---- Text segment

Still, even with the inclusion of quality and quantity, the dialectic is not complete. To talk of labour as a social or economic entity dialectically one must consider the dialectical interplay between exchange and use values themselves. Exchange is, to talk dialectically, abstract: in the sense of abstract, abstracted labour and abstracted, symbolic prices as discussed earlier -but also in the sense that exchange value does not exist intransitively (in a material or physical sense), it only becomes material situationally. In this sense it is negated by use value as an antithesis because an exchange value can only exist when manifested within a use value –this appears to negate exchange value as a separate entity but this in turn is negated in dialectical synthesis when it is seen that exchange value
does exist in material economic circumstances –forming real material prices (expressions of the exchange) that are paid, forming entire societal processes and market structures and is separate from active use values in these senses but still is only ever embodied in them. This relationship is comparable to the dialectical relationship between quality and quantity in that a quality can only ever exist embodied in a certain quantity and thus is arguably abstract without it, requiring an antithesis of quantity, which is then in turn negated in synthesis of Measure, of quality and quantity united.

In the context of practical, physical, material labour in the dialectic it is interesting to consider the manufacturing three classes of inventory because of their triadic, quasi-dialectical structure:

“Raw materials inventory: Raw material is the basic material that is processed and converted into finished goods. The cost incurred to obtain raw materials that have not yet been placed into production is reported as raw materials inventory in the current assets section of the balance sheet. Examples of raw materials include wood for the manufacturers of cricket bat and steel for the manufacturers of cars.
Work-in-process inventory: The units that remain incomplete at the end of a period are known as work-in-process inventory. These units need the addition of more materials, labour or manufacturing overhead to be completed in the coming period. Like raw materials, work-in-process inventory is reported in the current assets section of the balance sheet.
Finished goods inventory: Finished goods are completed but unsold goods. The total cost incurred to complete these unsold goods are reported as finished goods inventory along with raw materials and work-in-process inventory in the current assets section of the balance sheet.”

These inventory classes have more to do with dead labour and stock/good quantity than the entire dialectic as discussed thus far but they do communicate a sense of dead labour and living labour (the latter in the work-in-process inventory) of unfinished (abstract) to finished (concrete) and of exchange and use: they suggest dialectical movement.

After examining all this material: the transformation problem, quality and quantity etc. some dialectical patterns become apparent: these patterns are listed in an order from abstract to concrete:

-Exchange is abstract without use and is at first negated by use as a dialectical antithesis, just as quality is abstract without quantity and is at first negated by this fact, just as abstract labour is nonexistent without concrete labour and is at first negated as an independent entity by this fact. (Key, dialectically, is the fact that these antitheses are negated themselves (negation of negation) in that both entities are found to exist.)
-Living labour and quality (it is qualities which exchange is built upon, which are fundamentals: quantities are variable) are associated with exchange and symbolic value (not price).
-Living labour is associated with skill, particularity, devotion and time just as quality is associated with specificity and type of motion (not the dead numerical measurements of quantity).
-Living labour creates exchange value: abstract labour creates exchange value.

--------

**What is required**
Extend the passage on labor and the dialectic of exchange and use value, picking up right after its last sentence.

---- Collected data

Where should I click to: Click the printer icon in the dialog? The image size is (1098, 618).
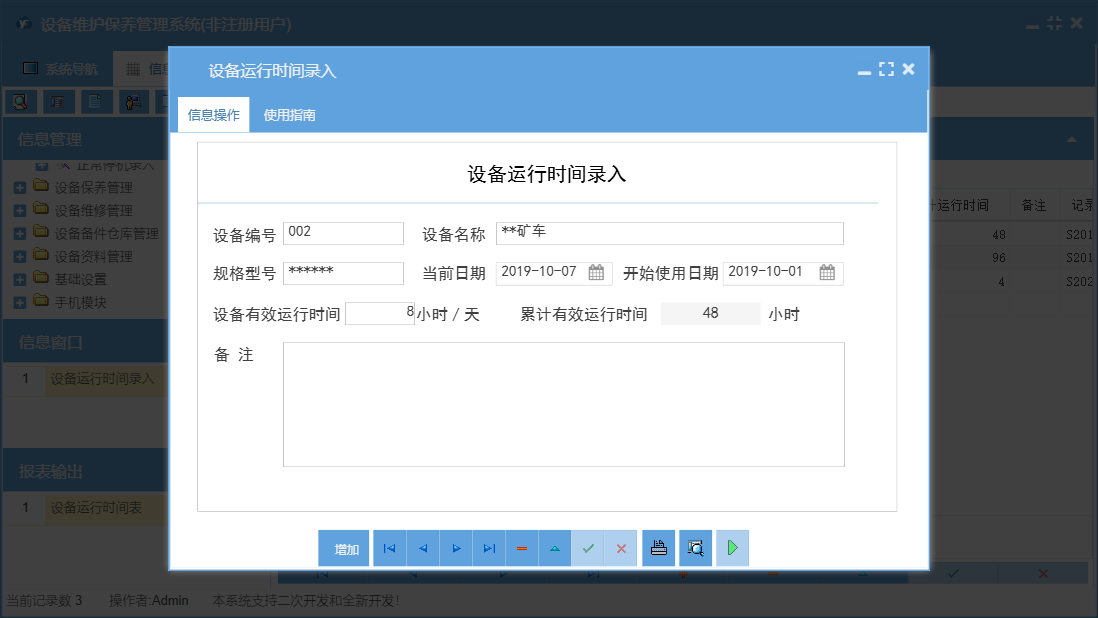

--------

**Answer to the exercise**
-Abstract labour and exchange commensurate and proportionate labour quality whilst quantity and concrete labour concretise and finalise it.
-Abstract labour, living labour and to an extent quality are dynamistic whilst dead labour and, to an extent, quantity are static.
-Abstract labour, living labour and, to a lesser extent, quality, are associated with subjective thought, non-monetary, non-exchange value, social value, specificity/particularity, skill, devotion, the subject and temporality whilst dead labour and quantity to a lesser extent are associated with stasis, spatiality and the object. (There is confusion here and elsewhere because specificity/particularity applies to both quality and quantity but with quality it is a kind of subject specificity and one of action and/or whatness whilst with quantity it is a concrete, numerical kind of specificity. The same problem arises with abstract and concrete labour and living labour and dead labour in that there is an abstract but subject kind of specificity with abstract labour and an actual concrete, practical specificity with concrete labour, there is a dynamistic specificity with living labour and a static, concrete specificity with dead labour.)
-Abstraction and concretisation both have their positives and negatives: abstract labour is the aspect of labour that includes subjectivity, expression, personality, social value, non-monetary value, personal value but it is also the aspect of labour that causes alienation. Similarly living labour is the aspect of labour that includes skill, dedication, dynamism, subjectivity but it is fully hegemonised and brutalised by the capitalist relations of production and it is the very aspect of labour that surplus value is extracted from. Simultaneously, concrete labour and dead labour provide stability, concretisation, usefulness and resources; they also suggest a lack of dynamism even entrapment and commodity fetishism (in the capitalistic economic context).
-Abstract labour and living labour are unfinished whilst dead labour is a result of active labour, albeit to be altered further by more labour.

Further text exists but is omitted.